Do you want to easily improve your sales results? Why not consider how you prepare for your sale calls? There are a few things to consider that will not only make you less stressed for the meeting, but will also make you more successful, too.
Who is in charge?
It’s your job to control the sales conversation. That does not mean that you do most or all of the talking. In fact, you should be judging your sales call success by whether your customer is doing most or more of the talking. Why? You can only learn what you don’t know when your customer talks. So how do you control the meeting? Your questions control the sales call.
It’s not like you’ll sit down in the office and start talking about your customers business. That’s even the case if a prospect or customer starts the meeting with, ”So tell me what you’ve got.” Do not launch into a sales presentation despite your prospect’s instruction! Instead, your reply should be a question that gets the prospect talking about his business.

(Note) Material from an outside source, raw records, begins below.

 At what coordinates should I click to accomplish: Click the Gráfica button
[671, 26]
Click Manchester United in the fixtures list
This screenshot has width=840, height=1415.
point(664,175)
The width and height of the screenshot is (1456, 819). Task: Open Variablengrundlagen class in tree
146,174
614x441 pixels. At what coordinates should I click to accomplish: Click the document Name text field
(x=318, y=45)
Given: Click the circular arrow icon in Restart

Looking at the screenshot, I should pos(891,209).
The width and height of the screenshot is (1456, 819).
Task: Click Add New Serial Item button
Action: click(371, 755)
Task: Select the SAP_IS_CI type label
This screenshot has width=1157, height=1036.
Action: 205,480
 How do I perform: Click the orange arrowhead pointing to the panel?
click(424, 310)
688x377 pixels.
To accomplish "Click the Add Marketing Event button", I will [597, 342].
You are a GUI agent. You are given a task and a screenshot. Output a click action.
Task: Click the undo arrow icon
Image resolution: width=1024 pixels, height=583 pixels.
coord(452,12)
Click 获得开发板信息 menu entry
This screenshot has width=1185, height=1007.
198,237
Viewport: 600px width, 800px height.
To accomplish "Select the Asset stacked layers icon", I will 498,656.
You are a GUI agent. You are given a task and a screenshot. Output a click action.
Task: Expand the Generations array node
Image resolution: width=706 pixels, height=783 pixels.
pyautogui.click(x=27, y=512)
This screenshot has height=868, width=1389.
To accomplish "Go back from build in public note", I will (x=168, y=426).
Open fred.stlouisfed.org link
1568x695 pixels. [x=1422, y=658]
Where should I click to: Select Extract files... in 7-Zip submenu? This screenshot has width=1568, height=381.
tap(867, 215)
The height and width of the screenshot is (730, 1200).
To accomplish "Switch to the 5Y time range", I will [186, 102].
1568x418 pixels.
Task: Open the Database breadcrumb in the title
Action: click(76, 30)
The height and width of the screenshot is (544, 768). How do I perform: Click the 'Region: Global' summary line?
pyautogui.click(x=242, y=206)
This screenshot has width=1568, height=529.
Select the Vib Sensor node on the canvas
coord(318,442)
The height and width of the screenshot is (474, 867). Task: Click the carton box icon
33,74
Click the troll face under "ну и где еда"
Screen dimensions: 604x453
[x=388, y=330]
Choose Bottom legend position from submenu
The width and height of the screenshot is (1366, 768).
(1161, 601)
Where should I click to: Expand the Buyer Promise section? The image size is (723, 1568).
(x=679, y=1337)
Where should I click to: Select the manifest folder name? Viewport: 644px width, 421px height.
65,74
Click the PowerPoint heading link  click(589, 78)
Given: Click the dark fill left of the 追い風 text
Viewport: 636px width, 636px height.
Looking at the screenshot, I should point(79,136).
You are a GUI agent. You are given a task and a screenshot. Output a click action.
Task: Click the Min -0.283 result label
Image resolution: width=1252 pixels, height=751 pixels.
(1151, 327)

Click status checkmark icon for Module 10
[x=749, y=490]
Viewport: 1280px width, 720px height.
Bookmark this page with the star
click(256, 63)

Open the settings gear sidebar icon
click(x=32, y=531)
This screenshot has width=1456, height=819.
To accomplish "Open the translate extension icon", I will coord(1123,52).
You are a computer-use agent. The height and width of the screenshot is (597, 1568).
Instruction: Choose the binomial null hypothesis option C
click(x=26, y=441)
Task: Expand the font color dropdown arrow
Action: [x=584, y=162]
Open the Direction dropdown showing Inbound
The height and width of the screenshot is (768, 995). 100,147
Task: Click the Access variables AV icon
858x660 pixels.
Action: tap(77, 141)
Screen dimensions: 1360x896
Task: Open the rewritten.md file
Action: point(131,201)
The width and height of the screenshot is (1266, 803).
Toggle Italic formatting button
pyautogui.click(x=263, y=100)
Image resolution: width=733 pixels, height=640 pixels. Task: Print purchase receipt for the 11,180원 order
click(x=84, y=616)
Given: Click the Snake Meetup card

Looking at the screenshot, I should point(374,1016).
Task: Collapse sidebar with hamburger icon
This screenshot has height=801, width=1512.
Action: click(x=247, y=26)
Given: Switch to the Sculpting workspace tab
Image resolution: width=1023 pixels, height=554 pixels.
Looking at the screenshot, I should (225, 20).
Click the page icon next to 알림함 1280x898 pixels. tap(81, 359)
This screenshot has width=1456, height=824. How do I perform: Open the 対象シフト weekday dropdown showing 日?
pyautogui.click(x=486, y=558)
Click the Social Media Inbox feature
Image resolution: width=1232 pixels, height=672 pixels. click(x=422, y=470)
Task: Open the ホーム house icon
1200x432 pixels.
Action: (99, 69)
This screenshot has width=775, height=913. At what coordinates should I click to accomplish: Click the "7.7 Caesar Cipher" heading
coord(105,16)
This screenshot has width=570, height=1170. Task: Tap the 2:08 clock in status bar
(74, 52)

Your question should be an open ended question that cannot be answered by yes or no or just a few words. This means that a question about sports or the weather is not a suitable transition question. I often refer to this question as a pinball question because a good pinball question get the sales conversation started and going back and forth between you and your prospect. This back and forth is much like the ball in a pinball game. You must plan your Pinball question before your sales call to ensure the meeting will be a success.
What do you need to know?
The purpose of your sales call is to learn what you don’t know about your prospect or customer so you can determine why he should buy from you. Customers buy when they have problems needs, and wants that your products and services can solve. Of course, that’s not enough for them to buy. Your customers have to believe that the effort to make a change is worth the effort and cost involved. That’s a later strategic step for you to work on. First, you have to uncover the problem, need, or want that your prospect has. You do that with your questions.
Every sales call has some basic preparation about your prospects existing situation. This preparation indicates what you know and what you don’t know and need to know about this prospect. You might even have enough sales experience to know which questions you need to ask your prospect during your first sales call to uncover the problems, needs or wants that most companies like your prospect might have. Those areas might be about operational performance, employee issues or product performance. You have work to do if you do not have a general idea of why your prospect should buy from you.
I have a basic rule that the more important the sale, the more sales research you should do for the sales call and especially the first one. This preparation and research is critical for your sales call success. Too many salespeople make the mistake of thinking the sales call starts when they’re sitting down in the chair in front of their prospect. You will ask better questions when you have done your research. You will avoid wasting time on questions that you could have found the answers to had you researched them before the sales call. Remember that your prospect is judging you by the questions you ask. Better questions gain you more respect and generally more time and trust built with your prospect.
Do you want your next sales call to be a success? Start your sales call well before the meeting with preparation so that when you’re at your sales call you’re leading the conversation and making progress on the sale.